Indeed, the area as a whole has a lot to offer those in search of culinary delights as well as views of the glittering city skyline in the distance. But it remains an open question as to whether many of these new vendors—especially those in places like The Ashland—are there because of the high-volume of hungry foot-traffic they can reel in and because they are proud of their food, or just for that traffic. For the most part, these new canteens in The Flex seem to have been designed in a carefully scripted and market tested image of the developers’ imagined clients—people who pay top dollar to move to Brooklyn, but insist on specific amenities that would not traditionally exist here, and buy apartments so characterless that they could be anywhere in the country. These residents will want, the developers are betting, food options that reflect that same aesthetic—i.e., ones that are non-threatening and familiar, yet expensive enough to seem exclusive.

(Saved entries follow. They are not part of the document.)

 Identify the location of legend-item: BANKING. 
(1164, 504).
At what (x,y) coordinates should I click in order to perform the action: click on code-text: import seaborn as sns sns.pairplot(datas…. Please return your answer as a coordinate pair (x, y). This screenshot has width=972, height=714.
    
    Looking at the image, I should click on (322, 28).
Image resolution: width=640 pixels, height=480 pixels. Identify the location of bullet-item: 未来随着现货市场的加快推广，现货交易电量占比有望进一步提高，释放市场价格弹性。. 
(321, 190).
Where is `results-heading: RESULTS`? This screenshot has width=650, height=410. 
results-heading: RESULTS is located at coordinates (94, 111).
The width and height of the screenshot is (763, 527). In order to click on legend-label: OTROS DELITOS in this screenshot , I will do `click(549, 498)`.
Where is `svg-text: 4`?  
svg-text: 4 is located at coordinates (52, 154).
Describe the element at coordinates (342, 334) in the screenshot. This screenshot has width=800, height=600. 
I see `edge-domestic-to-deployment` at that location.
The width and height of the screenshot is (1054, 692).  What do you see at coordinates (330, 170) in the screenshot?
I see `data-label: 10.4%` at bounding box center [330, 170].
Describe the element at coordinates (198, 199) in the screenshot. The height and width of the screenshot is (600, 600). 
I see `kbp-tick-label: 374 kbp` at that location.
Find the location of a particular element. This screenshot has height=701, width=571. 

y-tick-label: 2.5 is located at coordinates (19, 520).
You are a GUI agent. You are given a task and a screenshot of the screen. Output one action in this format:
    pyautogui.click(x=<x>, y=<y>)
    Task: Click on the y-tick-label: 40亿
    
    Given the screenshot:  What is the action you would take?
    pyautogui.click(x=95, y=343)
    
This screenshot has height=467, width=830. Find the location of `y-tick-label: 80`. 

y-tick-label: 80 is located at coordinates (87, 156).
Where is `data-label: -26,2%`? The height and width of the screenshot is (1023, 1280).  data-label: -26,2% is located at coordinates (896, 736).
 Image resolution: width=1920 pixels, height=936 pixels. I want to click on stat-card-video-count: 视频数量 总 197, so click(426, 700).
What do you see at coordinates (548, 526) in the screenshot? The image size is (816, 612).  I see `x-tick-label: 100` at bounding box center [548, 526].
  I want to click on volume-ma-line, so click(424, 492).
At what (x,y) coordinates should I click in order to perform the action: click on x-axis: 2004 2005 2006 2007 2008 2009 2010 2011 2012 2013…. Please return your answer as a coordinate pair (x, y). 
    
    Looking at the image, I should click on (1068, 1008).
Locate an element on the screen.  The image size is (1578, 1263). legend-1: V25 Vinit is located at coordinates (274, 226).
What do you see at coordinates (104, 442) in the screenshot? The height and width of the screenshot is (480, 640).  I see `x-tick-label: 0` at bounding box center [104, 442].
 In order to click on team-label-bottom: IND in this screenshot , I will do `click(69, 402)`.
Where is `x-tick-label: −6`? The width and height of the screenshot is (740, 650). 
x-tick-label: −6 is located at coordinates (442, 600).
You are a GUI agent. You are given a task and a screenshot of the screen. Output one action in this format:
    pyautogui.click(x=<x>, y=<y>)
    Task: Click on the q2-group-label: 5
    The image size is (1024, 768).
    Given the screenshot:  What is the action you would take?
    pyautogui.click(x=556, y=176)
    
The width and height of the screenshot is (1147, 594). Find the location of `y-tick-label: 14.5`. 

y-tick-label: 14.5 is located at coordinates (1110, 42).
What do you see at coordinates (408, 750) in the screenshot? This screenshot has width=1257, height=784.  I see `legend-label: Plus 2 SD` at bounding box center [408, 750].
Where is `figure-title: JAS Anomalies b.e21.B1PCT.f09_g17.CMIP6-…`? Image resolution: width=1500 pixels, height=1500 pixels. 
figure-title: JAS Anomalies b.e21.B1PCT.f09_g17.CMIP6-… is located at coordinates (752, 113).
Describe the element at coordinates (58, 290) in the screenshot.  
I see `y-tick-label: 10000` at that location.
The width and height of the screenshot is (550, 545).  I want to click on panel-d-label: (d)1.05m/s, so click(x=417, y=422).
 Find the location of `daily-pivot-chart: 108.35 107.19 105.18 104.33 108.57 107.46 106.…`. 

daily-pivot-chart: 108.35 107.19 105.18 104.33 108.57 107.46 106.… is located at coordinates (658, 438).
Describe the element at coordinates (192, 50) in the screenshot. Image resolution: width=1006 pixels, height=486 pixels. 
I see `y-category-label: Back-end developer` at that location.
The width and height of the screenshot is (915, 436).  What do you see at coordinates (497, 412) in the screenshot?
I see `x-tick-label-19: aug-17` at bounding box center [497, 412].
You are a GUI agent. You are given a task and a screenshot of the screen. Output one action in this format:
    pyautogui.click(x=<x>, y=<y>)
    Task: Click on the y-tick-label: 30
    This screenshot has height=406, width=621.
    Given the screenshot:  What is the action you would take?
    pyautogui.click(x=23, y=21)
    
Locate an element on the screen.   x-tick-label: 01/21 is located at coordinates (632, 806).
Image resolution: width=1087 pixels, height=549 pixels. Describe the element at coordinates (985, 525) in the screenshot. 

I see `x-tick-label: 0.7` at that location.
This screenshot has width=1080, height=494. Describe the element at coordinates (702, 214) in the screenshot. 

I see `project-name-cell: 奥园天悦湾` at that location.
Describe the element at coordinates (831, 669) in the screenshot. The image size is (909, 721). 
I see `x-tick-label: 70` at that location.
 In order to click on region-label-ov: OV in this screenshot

In the end, this area of Brooklyn, which has historically been so good at remaining itself, is building not only businesses but entire neighborhoods that look nothing like, and have little to do with, the locale in which they exist. Adding insult to this injury, few of the new Brooklyn residents seem particularly interested in the food that has materialized to serve their imagined whims. Are these neighborhood spots actually owned by people who have always dreamed of running their own restaurant? Or that own their own restaurant rather than working for a company that does? Are there owners in The Flex who wiled away countless hours of fake smiles and grumpy patrons working the front of the house, or endured slow, tipless brunch shifts after working a double on Saturday? Or who have slung cocktails to the obliviously sloppy and imagined what it was going to be like when they opened their own spot with their own music, playing to a room full of loyal local clients who love their food, mark special occasions at the big table in the back, know all the bartenders’ first names, and stop by for quick plate of pasta and glass of house red at the bar on a Tuesday after work?
Ultimately, the question is whether The Flex will or can become a part of Brooklyn’s complex fabric with its own authentic personality—as DUMBO did more than a decade ago—or if it will devolve into a parking place for the upwardly mobile, all on their way to somewhere else. Fundamentally, development at this pace seems inorganic and synthetic. So the only thing left to do is hope for an improbable outcome: that artificial life can grow something like its own soul. And as we wait to find out, we can keep paying attention to all of that food, and the people who will eat it: they’ll be the ones to let us know—the proof of the pudding is in the eating.